Illustrations of myocardial perfusion deficit by SPECT are displayed in Figure 2A-C. The burden of myocardial perfusion defect was inversely correlated with TDI-s’ (r = -0.15, p = 0.02), showing a borderline reverse relationship with TDI-e’ (r = -0.11, p = 0.08), with a non-significant positive relationship with E/TDI-e’ (r = 0.05, p = 0.46) (Figure 2D-F). Overall, 67 out of 203 (33%) symptom-driven HFpEF patients did not have a significant CAD manifested slow flow phenomenon, with a graded and significantly higher proportion observed across non-fQRS, inferior fQRS, and anterior/lateral fQRS (28%, 50%, and 83.3%, respectively, X2 < 0.001) (Figure 3A).
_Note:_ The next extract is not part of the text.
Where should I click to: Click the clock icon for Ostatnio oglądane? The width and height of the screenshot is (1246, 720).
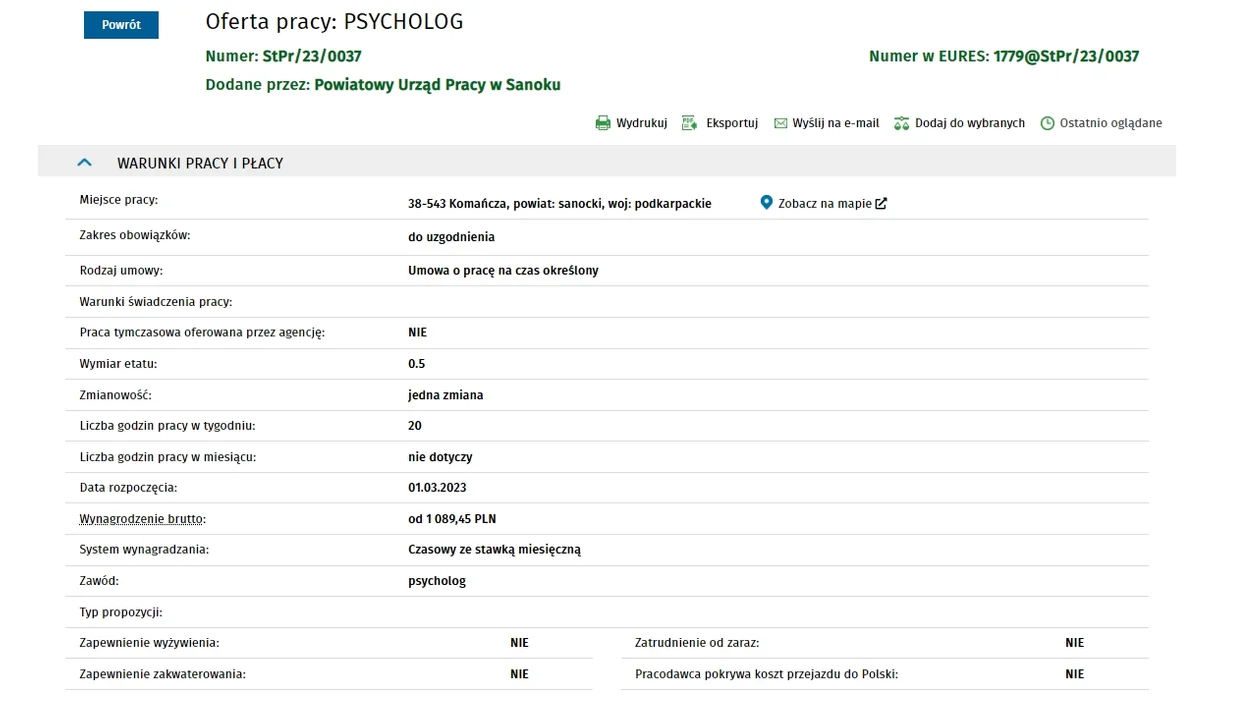tap(1048, 123)
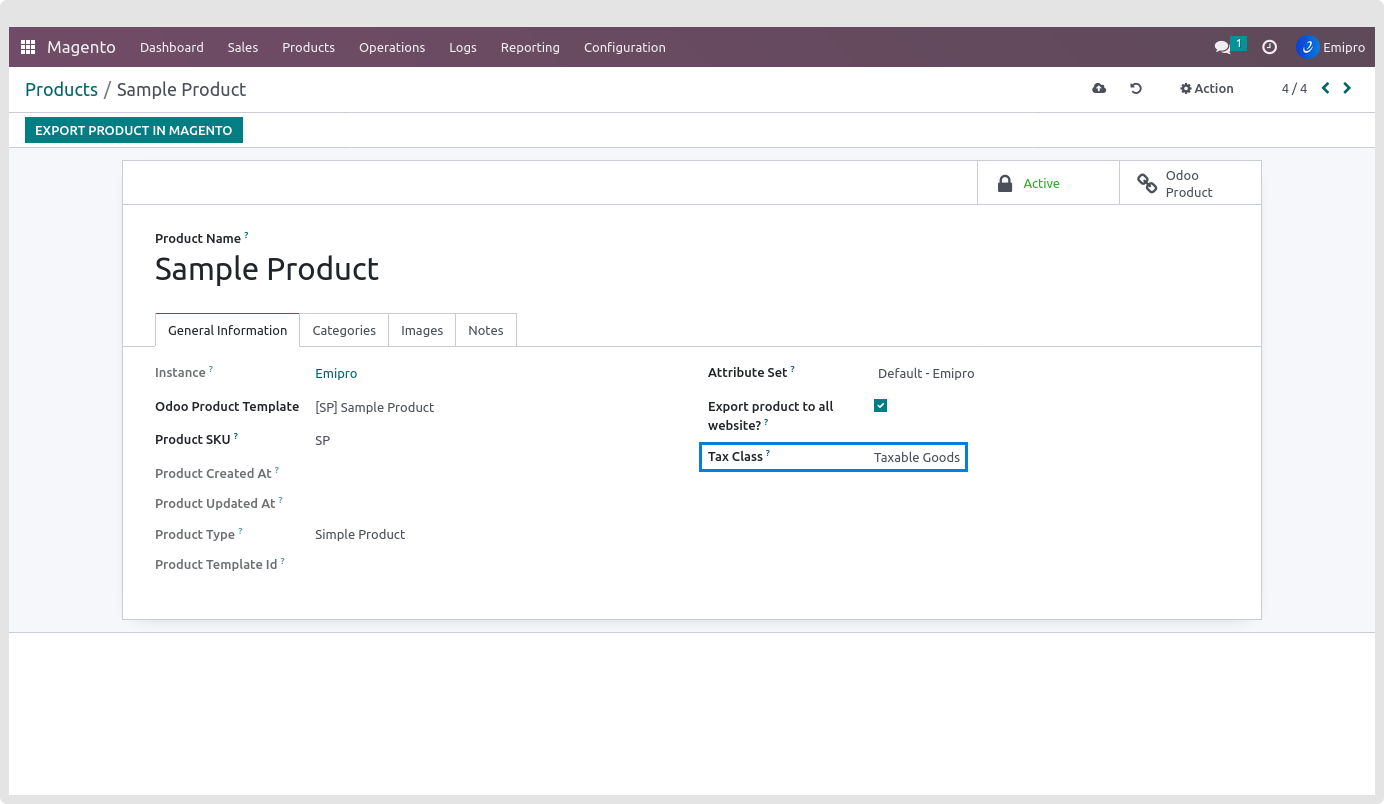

Interestingly, substantially lower myocardial TDI-e’ and TDI-s’ were associated with a higher LV filling pressure (E/TDI-e’) in those HFpEF patients without CAD manifesting slow coronary flow (Figure 3B-D).
Clinical Outcomes
During a median follow-up of 657 days (IQR: 70–1274 days), 314 patients (32.7%) were hospitalized for HF, 178 (18.5%) experienced CV death, 337 (35.1%) experienced all-cause death, and 585 (60.9%) had composite events of HF hospitalization and mortality irrespective of any cause. A Cox proportional hazard regression analysis for adverse events is shown in Figure 4 and Table S3. By using non-fQRS as the reference group, the presence of anterior/lateral fQRS was associated with a higher risk of HHF (adjusted HR: 1.90 [1.34, 2.69], p < 0.001), with the presence of both inferior fQRS and anterior/lateral fQRS associated with a higher risk of CV (adjusted HR: 1.44 [1.02, 2.05] and 2.00 [1.26, 3.16] for inferior and anterior/lateral fQRS, respectively), and all-cause mortality (adjusted HR: 1.35 [1.04, 1.74] and 1.84 [1.32, 2.56] for inferior and anterior/lateral fQRS, respectively) in multivariate model with adjustment for age, gender, body mass index, hypertension, diabetes mellitus, heart failure, hyperlipidemia, cardiovascular disease, estimated glomerular filtration rate, LV ejection fraction;. Kaplan-Meier survival curves for relevant clinical outcomes according to fQRS strata are displayed in Figure 5 (left) (all log-rank p < 0.001). Clinical outcomes according to QRS duration strata (cutoff: 110ms) were detailed in Table S4, where risk stratification by QRS duration cutoff (110ms) were less prominent compared to fQRS.